Nei campioni messi in coltura col modello “submerged” sono state valutate le caratteristiche morfologiche e lo spessore dell’epidermide su sezioni colorate istologicamente, la proliferazione e la differenziazione dei cheratinociti sono stati valutati mediante indagini immunoistochimiche. Per i campioni “air-liquid interface”, invece, sono state valutate soltanto le caratteristiche morfologiche e lo spessore epidermico. La prova di danneggiamento della barriera cutanea è stata valutata solo dal punto di vista morfologico.
Il modello submerged ha mostrato strutture anatomiche conservate per tutti i 14 giorni di coltura; nuclei picnotici sono stati riscontrati dal giorno 7. Lo spessore dell’epidermide non è diminuito significativamente durante lo studio. L’immunolocalizzazione delle citocheratine 10, 14 e della loricrina hanno confermato la normale differenziazione dei cheratinociti. Una riduzione nella proliferazione dei cheratinociti è stata osservata dal giorno 7.
I risultati del modello “air-liquid interface” hanno mostrato caratteristiche morfologiche sovrapponibili a quelle del modello “submerged” fino al giorno 7 di coltura. Estese aree di iperparacheratosi e degenerazione dei follicoli piliferi sono state osservate a partire dal giorno 10. Lo spessore dell’epidermide non è variato in maniera significativa rispetto al giorno 0.
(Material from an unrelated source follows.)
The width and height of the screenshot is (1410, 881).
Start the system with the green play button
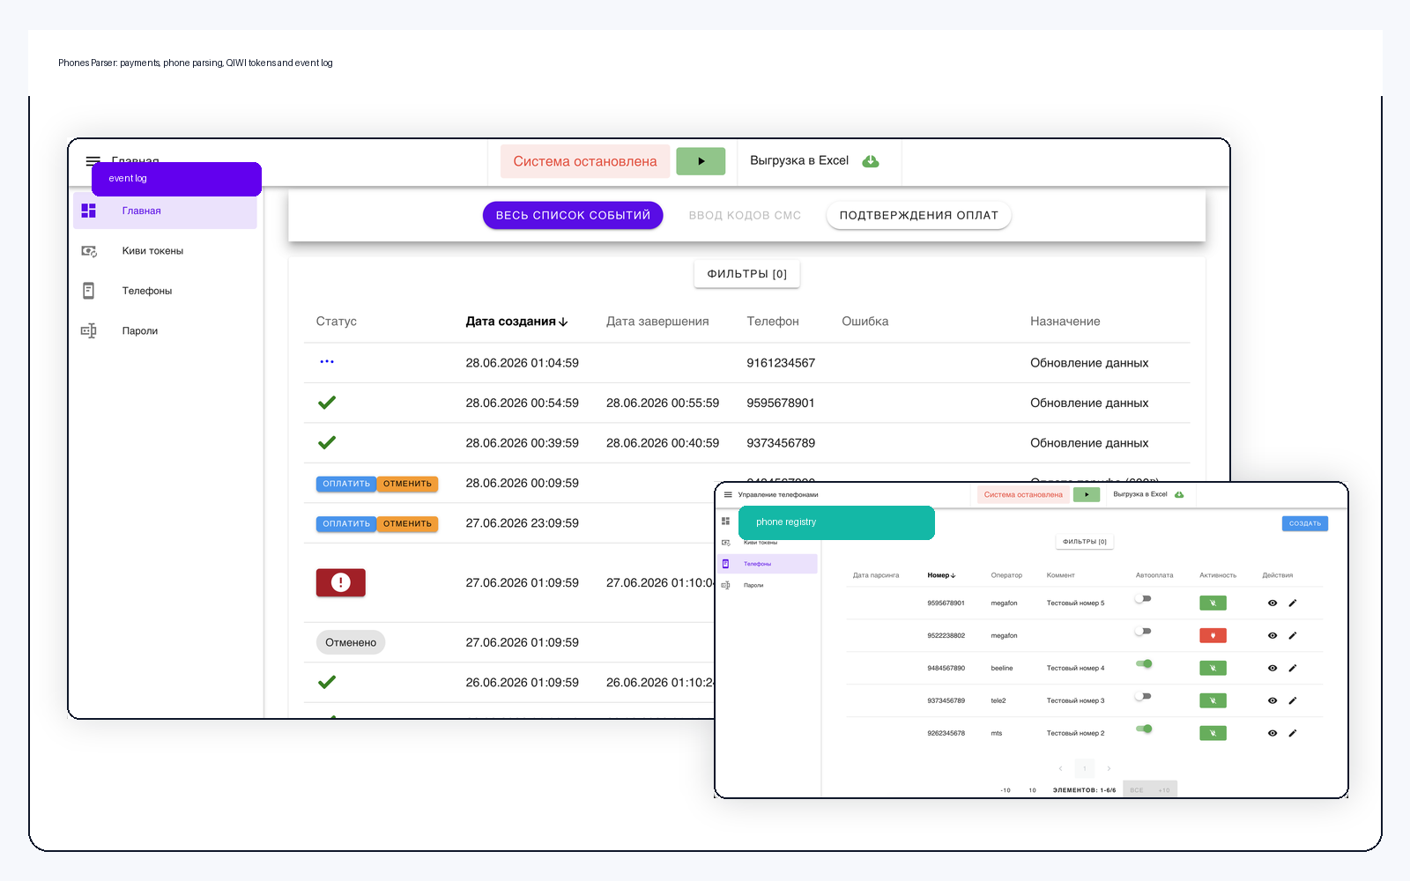pyautogui.click(x=701, y=161)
La cute in cui è stata eseguita una prova di danneggiamento della barriera presentava un danno esteso all’intera epidermide e non soltanto allo strato corneo.
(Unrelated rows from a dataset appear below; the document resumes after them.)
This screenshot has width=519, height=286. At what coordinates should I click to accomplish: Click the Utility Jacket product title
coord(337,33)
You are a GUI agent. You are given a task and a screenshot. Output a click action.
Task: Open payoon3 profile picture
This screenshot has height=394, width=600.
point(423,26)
In conclusione, il metodo “submerged” risulta essere un valido strumento per la coltivazione della cute, utilizzabile per studi fisiopatologici, per testare composti terapeutici e per poter ottenere una maggiore conoscenza delle caratteristiche biologiche e istologiche e per capire meglio i meccanismi eziopatologici che caratterizzano particolari patologie cutanee. Il metodo “air-liquid interface” va sicuramente perfezionato, la cute degenera prima del termine della coltura. Anche la prova di danneggiamento della barriera non è andata a buon fine, rendendo, in futuro, necessario il ricorso ad altre tecniche già sperimentate in altri studi, come l’utilizzo dell’acetone, del laurilsolfato di sodio e del metodo del “tape stripping”.